▶ TASK TO COMPLETE:
Please copy out the data below, replacing each "Locate an element on the screen" with "Find an element on the screen" and leaving everything else unchanged.

- Opening Delimiter -

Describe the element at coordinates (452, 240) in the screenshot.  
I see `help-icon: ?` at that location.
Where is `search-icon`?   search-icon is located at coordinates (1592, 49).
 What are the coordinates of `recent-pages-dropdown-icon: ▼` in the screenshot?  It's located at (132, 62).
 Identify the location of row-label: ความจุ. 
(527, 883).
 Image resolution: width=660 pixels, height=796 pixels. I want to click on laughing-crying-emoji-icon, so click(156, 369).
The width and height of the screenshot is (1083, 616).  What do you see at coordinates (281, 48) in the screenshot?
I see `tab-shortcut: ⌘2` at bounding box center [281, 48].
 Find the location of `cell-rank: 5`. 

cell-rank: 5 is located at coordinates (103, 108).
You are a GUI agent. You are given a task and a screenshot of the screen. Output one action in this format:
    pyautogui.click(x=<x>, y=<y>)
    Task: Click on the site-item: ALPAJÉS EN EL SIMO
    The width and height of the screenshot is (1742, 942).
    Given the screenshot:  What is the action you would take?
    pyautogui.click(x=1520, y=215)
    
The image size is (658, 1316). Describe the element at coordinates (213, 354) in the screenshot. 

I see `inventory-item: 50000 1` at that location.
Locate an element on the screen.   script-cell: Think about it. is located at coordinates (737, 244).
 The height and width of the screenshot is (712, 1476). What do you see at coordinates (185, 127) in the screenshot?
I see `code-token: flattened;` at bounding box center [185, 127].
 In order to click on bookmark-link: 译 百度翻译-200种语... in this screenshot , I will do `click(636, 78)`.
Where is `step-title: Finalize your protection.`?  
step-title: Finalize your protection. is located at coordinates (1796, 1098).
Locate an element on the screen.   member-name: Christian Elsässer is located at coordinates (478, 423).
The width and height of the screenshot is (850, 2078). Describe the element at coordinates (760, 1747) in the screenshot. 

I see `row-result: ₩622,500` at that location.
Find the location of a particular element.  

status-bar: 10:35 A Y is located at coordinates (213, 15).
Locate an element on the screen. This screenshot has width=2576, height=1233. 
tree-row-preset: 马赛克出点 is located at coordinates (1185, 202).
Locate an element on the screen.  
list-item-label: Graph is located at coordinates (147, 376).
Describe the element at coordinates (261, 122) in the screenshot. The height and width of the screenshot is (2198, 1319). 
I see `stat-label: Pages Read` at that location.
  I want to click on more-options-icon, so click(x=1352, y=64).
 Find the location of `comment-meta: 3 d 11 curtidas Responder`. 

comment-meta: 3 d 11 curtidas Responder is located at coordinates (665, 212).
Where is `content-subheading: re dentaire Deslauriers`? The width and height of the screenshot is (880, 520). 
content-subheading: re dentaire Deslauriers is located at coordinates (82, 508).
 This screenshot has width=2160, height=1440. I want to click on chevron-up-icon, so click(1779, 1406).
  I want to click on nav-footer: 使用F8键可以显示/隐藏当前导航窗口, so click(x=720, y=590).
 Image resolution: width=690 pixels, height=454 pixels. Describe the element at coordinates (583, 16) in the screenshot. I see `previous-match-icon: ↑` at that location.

- Closing Delimiter -

▶ RESPONSE AREA:
Describe the element at coordinates (452, 240) in the screenshot.  
I see `help-icon: ?` at that location.
Where is `search-icon`?   search-icon is located at coordinates (1592, 49).
 What are the coordinates of `recent-pages-dropdown-icon: ▼` in the screenshot?  It's located at (132, 62).
 Identify the location of row-label: ความจุ. 
(527, 883).
 Image resolution: width=660 pixels, height=796 pixels. I want to click on laughing-crying-emoji-icon, so click(156, 369).
The width and height of the screenshot is (1083, 616).  What do you see at coordinates (281, 48) in the screenshot?
I see `tab-shortcut: ⌘2` at bounding box center [281, 48].
 Find the location of `cell-rank: 5`. 

cell-rank: 5 is located at coordinates (103, 108).
You are a GUI agent. You are given a task and a screenshot of the screen. Output one action in this format:
    pyautogui.click(x=<x>, y=<y>)
    Task: Click on the site-item: ALPAJÉS EN EL SIMO
    The width and height of the screenshot is (1742, 942).
    Given the screenshot:  What is the action you would take?
    pyautogui.click(x=1520, y=215)
    
The image size is (658, 1316). Describe the element at coordinates (213, 354) in the screenshot. 

I see `inventory-item: 50000 1` at that location.
Find an element on the screen.   script-cell: Think about it. is located at coordinates (737, 244).
 The height and width of the screenshot is (712, 1476). What do you see at coordinates (185, 127) in the screenshot?
I see `code-token: flattened;` at bounding box center [185, 127].
 In order to click on bookmark-link: 译 百度翻译-200种语... in this screenshot , I will do `click(636, 78)`.
Where is `step-title: Finalize your protection.`?  
step-title: Finalize your protection. is located at coordinates (1796, 1098).
Find an element on the screen.   member-name: Christian Elsässer is located at coordinates (478, 423).
The width and height of the screenshot is (850, 2078). Describe the element at coordinates (760, 1747) in the screenshot. 

I see `row-result: ₩622,500` at that location.
Find the location of a particular element.  

status-bar: 10:35 A Y is located at coordinates (213, 15).
Find an element on the screen. This screenshot has width=2576, height=1233. 
tree-row-preset: 马赛克出点 is located at coordinates (1185, 202).
Find an element on the screen.  
list-item-label: Graph is located at coordinates (147, 376).
Describe the element at coordinates (261, 122) in the screenshot. The height and width of the screenshot is (2198, 1319). 
I see `stat-label: Pages Read` at that location.
  I want to click on more-options-icon, so click(x=1352, y=64).
 Find the location of `comment-meta: 3 d 11 curtidas Responder`. 

comment-meta: 3 d 11 curtidas Responder is located at coordinates (665, 212).
Where is `content-subheading: re dentaire Deslauriers`? The width and height of the screenshot is (880, 520). 
content-subheading: re dentaire Deslauriers is located at coordinates (82, 508).
 This screenshot has width=2160, height=1440. I want to click on chevron-up-icon, so click(1779, 1406).
  I want to click on nav-footer: 使用F8键可以显示/隐藏当前导航窗口, so click(x=720, y=590).
 Image resolution: width=690 pixels, height=454 pixels. Describe the element at coordinates (583, 16) in the screenshot. I see `previous-match-icon: ↑` at that location.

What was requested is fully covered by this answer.